2026 · planning tool · AI assistant · horticulture
GardenIQ
A garden planner that explains why, not just what
- Status
- hiatus
- Plants
- 50
- Pairings
- 267
- Hard part
- rules before AI
why
My dad is a gardener with the kind of spatial reasoning I’d call savant-level if I weren’t his daughter. He looks at a bed and knows where the tomatoes go, why the squash needs more room than the seed packet says, which sprout isn’t a weed yet. I’ve tried gardening twice and failed twice. The thing I lost wasn’t motivation or the right tools; it was the silent decisions in his head, the ones he doesn’t bother explaining because they’re so obvious to him.
GardenIQ is the tool I wished I’d had: an attempt to encode the kind of reasoning my dad does for free, for the gardener who doesn’t have him to call. Most tools in this space chase the absolute beginner with surface-level companion advice (tomatoes love basil, hate fennel). Easy to ship; doesn’t help.
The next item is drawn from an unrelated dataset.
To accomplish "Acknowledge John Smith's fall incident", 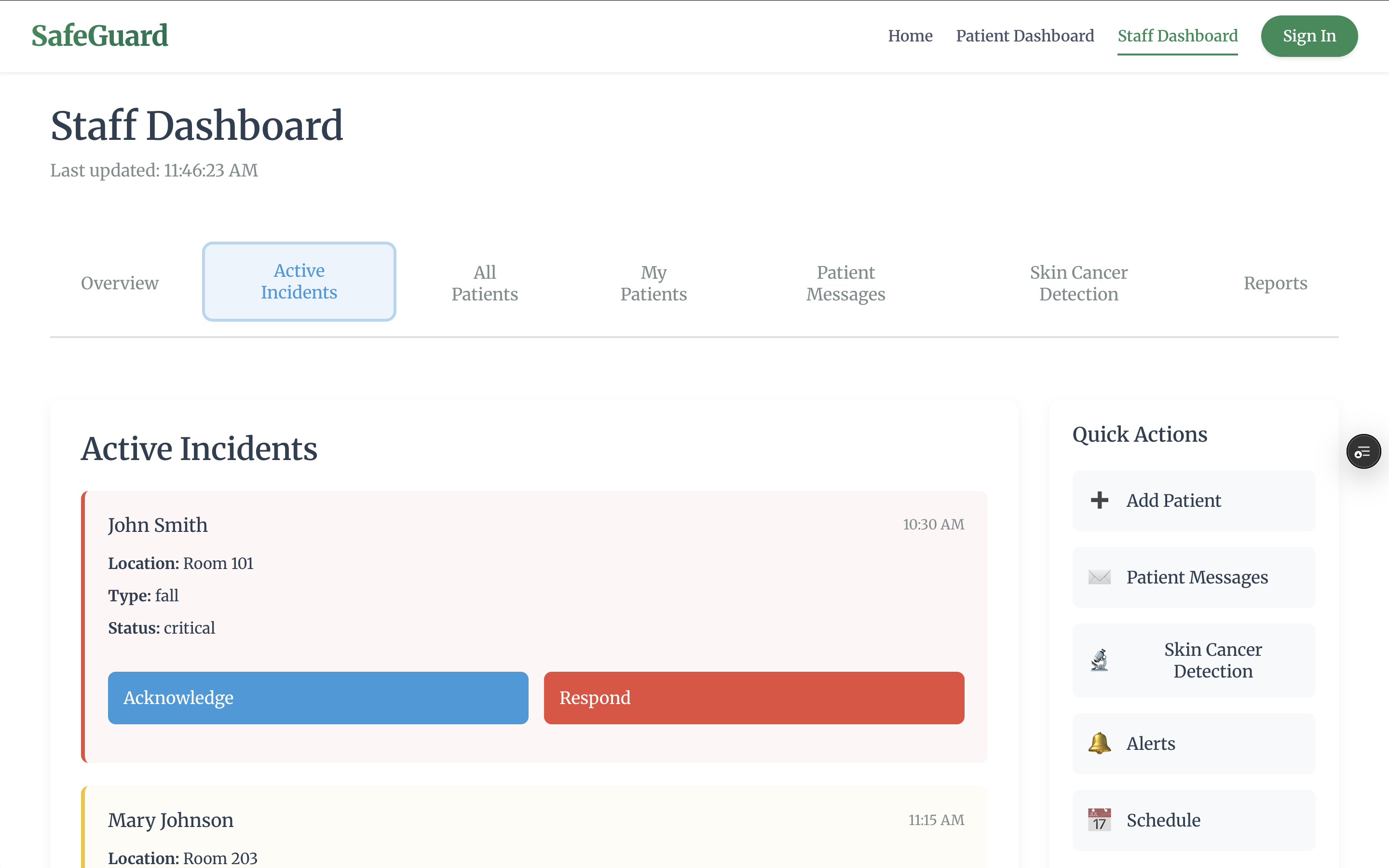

GardenIQ goes the other way: companion conflicts flagged with their mechanism, spacing warnings drawn on a canvas, timing anchored to your zone’s last frost rather than the wall calendar. The why on every recommendation is the part a gardener-without-an-expert is actually missing.
what I built
A single-page planner with no account and no backend. Four pieces:
- Garden canvas (Konva): drag-and-drop, grid overlay, zoom and pan, multiple named beds. Every plant carries its own spacing radius; the canvas warns you when two plants overlap.
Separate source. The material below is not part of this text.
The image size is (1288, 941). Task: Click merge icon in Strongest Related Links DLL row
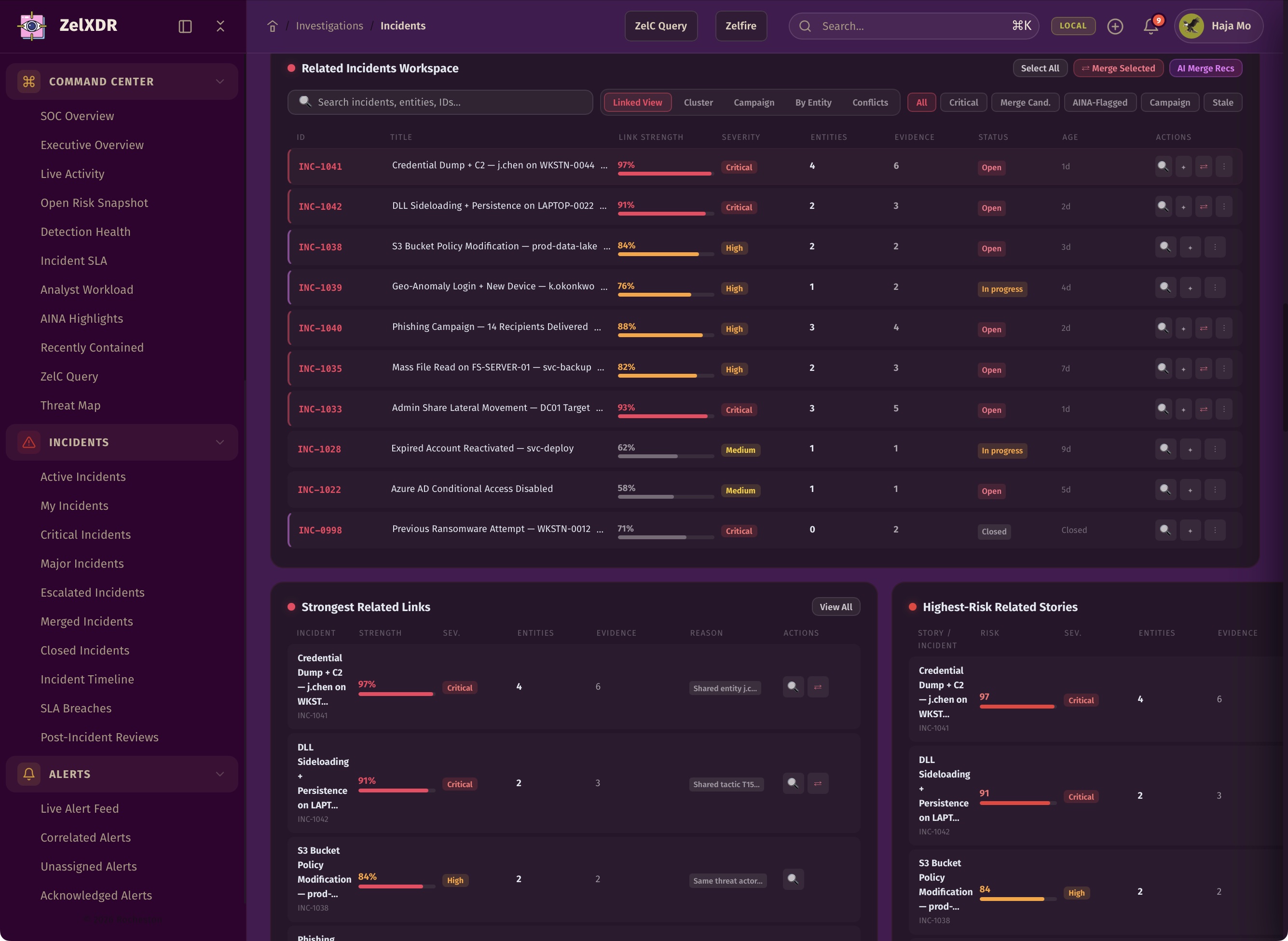click(818, 783)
- Companion-planting layer: ranks pairings on a 1–3 strength scale, deduplicates reverse pairs (tomato-basil and basil-tomato are the same recommendation, not two), and surfaces why each pairing helps or hurts.
- Succession timeline: converts “start indoors 6 weeks before last frost” into an actual calendar date for your zone. Offset and clone successive sowings without rebuilding the schedule.
- Climate layer: zip-code lookup pulls USDA zone, first and last frost, average rainfall. Shapes every other recommendation downstream.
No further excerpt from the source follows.